Tâche écrite:
Renvoyez mot pour mot le passage de l'extrait qui s'ouvre sur les mots contenant « Michael Hoare » et se ferme sur « case Grand Format. ».

Extrait:
--*--

La politique (et son absence) dans le film social

Michael Hoare

Récemment ARTE a diffusé deux films ayant trait aux SDF, à la misère des sans-abris. L’un, Un ticket de bains douches par Didier Cros (2000, production Novi, La Sept-ARTE, Fo Vidéo) s’est taillé un beau succès dans les festivals de l’année 2000, entre autres au Cinéma du Réel. L’autre, Fragments sur la misère de Christophe Otzenberger (1998, The Factory Productions, Vidéothèque de Paris, La Sept-ARTE) a été rediffusé dans la case Grand Format.

Le film de Didier Cros se contraint à un cadre, quelques établissements de bains-douches encore en fonctionnement à Paris, et nous montre quelques-unes des rencontres que le cinéaste a filmées dans les sous-sols et les cabines de ces lieux. Le cadrage est impeccable, l’usage de l’éclairage ambiant remarquable, le son de grande qualité. Les personnages sont dignes, sobres, chacun est porteur d’une histoire, chacun s’individualise fortement et s’offre à notre empathie et à notre désir d’identification comme un être humain à part entière. Nous sommes embourbés (j’allais dire, mais comment utiliser un tel mot face à un film tellement propre, presque hygiénique), englués dans les petites histoires du quotidien, dans le vécu et l’humanité de gens qui, ayant perdu leur logement, leur famille, leur couple, leur boulot, se sont glissés de l’autre côté de la barrière invisible qui nous séparent des « exclus ». C’est un exemple humainement très correct de ce que certains aiment dans le cinéma social d’aujourd’hui : des personnages comme dans la fiction, l’absence absolue de colère revendicatrice, un regard empathique porté par l’oeil de la caméra, dont l’objectif en verre semble se dresser comme un mur transparent pour nous protéger d’une trop grande proximité physique, dans une situation dont aucune explication n’est donnée ou suggérée. Un témoignage du fait que les SDF sont aussi des êtres humains qui, à défaut d’être des sujets révoltés, sont au moins de bons objets d’émissions de télé esthétisantes.

--*--

Extrait de données:

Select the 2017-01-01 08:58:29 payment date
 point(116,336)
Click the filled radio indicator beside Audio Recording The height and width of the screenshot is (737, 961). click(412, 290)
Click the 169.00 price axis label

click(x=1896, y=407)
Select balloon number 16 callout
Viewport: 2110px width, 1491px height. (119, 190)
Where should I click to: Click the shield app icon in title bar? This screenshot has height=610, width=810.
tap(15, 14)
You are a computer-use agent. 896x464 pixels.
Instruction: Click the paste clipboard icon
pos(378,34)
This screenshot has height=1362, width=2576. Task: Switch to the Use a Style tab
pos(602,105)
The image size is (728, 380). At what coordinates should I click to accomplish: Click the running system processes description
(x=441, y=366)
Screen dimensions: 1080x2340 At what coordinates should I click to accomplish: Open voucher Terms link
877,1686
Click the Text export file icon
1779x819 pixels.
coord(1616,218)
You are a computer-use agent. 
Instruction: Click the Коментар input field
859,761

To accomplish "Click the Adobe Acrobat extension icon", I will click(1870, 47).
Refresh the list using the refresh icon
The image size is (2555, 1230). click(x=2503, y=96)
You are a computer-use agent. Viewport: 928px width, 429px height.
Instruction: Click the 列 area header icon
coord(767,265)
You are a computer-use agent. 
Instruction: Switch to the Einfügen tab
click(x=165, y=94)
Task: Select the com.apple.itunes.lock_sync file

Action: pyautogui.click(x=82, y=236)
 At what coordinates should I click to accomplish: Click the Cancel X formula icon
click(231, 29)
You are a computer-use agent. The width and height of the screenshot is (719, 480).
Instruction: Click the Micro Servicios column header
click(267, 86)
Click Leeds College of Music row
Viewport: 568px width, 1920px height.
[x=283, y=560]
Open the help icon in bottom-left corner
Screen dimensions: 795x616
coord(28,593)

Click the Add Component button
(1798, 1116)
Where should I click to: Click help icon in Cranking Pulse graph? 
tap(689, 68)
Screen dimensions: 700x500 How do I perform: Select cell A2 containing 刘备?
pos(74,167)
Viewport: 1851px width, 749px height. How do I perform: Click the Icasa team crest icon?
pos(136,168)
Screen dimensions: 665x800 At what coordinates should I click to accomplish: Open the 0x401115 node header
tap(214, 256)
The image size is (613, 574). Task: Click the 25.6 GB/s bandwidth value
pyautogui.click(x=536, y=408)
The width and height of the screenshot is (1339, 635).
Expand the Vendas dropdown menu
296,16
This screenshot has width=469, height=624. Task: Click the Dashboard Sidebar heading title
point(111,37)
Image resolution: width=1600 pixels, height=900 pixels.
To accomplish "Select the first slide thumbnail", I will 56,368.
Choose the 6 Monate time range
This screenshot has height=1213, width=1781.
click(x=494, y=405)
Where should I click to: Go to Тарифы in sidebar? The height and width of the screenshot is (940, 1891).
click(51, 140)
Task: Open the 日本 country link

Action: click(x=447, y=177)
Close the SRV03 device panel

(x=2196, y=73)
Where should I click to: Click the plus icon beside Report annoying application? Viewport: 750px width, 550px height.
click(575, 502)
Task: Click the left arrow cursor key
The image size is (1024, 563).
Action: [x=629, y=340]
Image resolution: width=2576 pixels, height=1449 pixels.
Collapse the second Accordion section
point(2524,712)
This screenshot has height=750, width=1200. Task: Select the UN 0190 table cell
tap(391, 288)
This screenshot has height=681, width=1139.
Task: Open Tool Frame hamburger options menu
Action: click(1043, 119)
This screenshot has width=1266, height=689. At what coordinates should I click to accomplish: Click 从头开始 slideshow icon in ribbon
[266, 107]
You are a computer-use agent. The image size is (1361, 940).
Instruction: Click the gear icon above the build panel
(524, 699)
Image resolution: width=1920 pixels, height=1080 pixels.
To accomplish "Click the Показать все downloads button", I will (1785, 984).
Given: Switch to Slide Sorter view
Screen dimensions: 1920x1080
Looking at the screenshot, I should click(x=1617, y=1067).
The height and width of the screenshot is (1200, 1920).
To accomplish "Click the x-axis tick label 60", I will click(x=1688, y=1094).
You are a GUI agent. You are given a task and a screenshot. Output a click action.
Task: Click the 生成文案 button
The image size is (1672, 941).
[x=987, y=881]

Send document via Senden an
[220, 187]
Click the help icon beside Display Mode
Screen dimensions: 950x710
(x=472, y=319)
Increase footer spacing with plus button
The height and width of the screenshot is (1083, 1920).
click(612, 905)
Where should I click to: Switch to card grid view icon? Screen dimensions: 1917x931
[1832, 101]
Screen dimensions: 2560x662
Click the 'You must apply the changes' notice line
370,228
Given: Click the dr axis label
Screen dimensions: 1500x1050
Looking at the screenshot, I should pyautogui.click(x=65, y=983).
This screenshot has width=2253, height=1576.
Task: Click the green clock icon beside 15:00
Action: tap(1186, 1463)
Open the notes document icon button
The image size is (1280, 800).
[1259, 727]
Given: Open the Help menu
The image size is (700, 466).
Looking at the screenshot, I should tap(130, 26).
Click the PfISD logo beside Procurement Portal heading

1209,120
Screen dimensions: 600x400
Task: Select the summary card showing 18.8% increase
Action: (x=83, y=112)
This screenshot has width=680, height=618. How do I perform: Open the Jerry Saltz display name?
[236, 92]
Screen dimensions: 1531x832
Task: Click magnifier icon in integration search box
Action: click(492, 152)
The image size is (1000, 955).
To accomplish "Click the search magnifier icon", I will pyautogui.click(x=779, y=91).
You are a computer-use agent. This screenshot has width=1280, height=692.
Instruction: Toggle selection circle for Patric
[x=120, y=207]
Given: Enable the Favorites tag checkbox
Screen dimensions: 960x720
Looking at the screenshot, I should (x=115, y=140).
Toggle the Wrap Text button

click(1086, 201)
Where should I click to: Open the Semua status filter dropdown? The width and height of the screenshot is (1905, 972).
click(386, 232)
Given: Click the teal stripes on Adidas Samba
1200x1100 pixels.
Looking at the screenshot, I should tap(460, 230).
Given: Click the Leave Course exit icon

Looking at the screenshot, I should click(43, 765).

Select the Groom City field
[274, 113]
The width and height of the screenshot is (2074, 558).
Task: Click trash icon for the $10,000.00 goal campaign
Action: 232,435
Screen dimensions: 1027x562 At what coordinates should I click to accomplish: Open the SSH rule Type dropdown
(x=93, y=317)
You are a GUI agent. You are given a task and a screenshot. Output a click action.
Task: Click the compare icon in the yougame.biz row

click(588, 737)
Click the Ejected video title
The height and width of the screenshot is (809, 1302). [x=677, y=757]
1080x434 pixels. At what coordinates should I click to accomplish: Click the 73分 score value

--*--

Réponse complète:
Michael Hoare

Récemment ARTE a diffusé deux films ayant trait aux SDF, à la misère des sans-abris. L’un, Un ticket de bains douches par Didier Cros (2000, production Novi, La Sept-ARTE, Fo Vidéo) s’est taillé un beau succès dans les festivals de l’année 2000, entre autres au Cinéma du Réel. L’autre, Fragments sur la misère de Christophe Otzenberger (1998, The Factory Productions, Vidéothèque de Paris, La Sept-ARTE) a été rediffusé dans la case Grand Format.